Nun könnte man das alles auch noch als bewusste Pervertierung des Vokabulars bürgerlicher Ideologie und damit als Akt sprachlicher Subversion deuten. Jedoch sprechen für die hier favourisierte Lesart, dass den Sprechern die geistige Emanzipation aus ihren Elternhäusern doch nicht gelungen ist, noch andere Textdetails: Zum einen wäre das Bedauern des Sprechers der zweiten Strophe, nicht über die finanziellen, pharmazeutischen und erotischen Resourcen eines Arztes zu verfügen, zu nennen. Das Ziel väterlichen Plans wird hier also gar nicht verworfen, lediglich der aufwendige Weg dorthin gescheut.
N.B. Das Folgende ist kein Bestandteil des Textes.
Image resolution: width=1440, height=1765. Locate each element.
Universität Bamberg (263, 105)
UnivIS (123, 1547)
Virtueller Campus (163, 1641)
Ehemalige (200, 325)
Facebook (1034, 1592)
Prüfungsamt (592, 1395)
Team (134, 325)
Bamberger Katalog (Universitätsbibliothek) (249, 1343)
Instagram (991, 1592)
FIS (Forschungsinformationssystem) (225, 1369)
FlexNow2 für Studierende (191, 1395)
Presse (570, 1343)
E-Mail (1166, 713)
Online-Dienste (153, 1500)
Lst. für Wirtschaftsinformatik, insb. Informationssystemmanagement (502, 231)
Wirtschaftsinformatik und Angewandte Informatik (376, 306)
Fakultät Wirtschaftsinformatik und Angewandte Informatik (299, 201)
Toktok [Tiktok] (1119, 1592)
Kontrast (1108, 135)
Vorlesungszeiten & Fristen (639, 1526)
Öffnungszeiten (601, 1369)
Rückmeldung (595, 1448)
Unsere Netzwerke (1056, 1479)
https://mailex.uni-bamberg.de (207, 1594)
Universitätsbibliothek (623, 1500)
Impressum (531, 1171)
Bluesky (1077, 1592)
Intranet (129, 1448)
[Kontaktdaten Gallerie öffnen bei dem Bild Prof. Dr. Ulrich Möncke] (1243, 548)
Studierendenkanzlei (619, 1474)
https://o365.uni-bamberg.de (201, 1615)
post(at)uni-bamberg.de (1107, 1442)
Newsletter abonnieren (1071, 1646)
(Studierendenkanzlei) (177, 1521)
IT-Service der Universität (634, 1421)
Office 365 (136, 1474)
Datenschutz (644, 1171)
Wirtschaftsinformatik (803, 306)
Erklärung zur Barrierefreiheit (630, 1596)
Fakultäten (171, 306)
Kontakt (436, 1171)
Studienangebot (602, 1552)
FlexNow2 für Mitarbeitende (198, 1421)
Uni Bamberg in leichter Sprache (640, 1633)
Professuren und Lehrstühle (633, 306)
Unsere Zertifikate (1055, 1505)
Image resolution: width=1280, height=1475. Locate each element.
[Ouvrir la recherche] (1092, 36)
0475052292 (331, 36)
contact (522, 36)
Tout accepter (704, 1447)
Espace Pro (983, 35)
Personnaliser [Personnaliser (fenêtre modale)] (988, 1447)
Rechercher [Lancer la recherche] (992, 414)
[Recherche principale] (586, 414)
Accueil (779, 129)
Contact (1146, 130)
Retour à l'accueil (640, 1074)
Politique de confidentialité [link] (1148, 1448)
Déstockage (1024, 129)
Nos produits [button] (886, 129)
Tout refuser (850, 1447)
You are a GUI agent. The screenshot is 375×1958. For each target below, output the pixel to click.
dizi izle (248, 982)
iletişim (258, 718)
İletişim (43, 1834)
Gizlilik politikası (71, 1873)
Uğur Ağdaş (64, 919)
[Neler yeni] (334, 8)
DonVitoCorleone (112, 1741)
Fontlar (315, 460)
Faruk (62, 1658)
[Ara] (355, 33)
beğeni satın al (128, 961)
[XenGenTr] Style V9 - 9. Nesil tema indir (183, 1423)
Schließlich muss der Sprecher sich selbst zur Ordnung rufen und zur beschwichtigenden Autosuggestion greifen: „Doch will ich mich nicht länger in Phantasien verlieren, / hier in der Gosse ist es auch ganz schön.“ Ein weiterer Aspekt, der nicht recht in die vermeintliche Idealisierung des Gossenlebens passen will, ist das – speziell in der gesanglichen und mimischen Darbietung deutliche – Eingeständnis überschaubarer sexueller Fähigkeiten, womit die verbreitete Vorstellung, dass in leistungsfernen Milieus Sexualität freier und befriedigender ausgelebt würde (ein Umkehrschluss aus der Freudschen Sublimierungsvorstellung, derzufolge Triebverzicht überhaupt erst besondere Leistungen ermöglicht), zumindest relativiert wird.
Die beiden Bildungsabsteiger scheinen also, so klingt zwischen den Zeilen dieser fröhlichen Unterschichtenhymne an, ihr Glück doch nicht im Rinnstein gefunden zu haben. Und so kann man aus dem Lied auch die Empfelhlung an die aktuell ihre Abiturprüfungen Ablegenden herauslesen, einen Mittelweg zu wählen: Erst das Abitur machen – und danach den Schnaps in die Figur schrauben.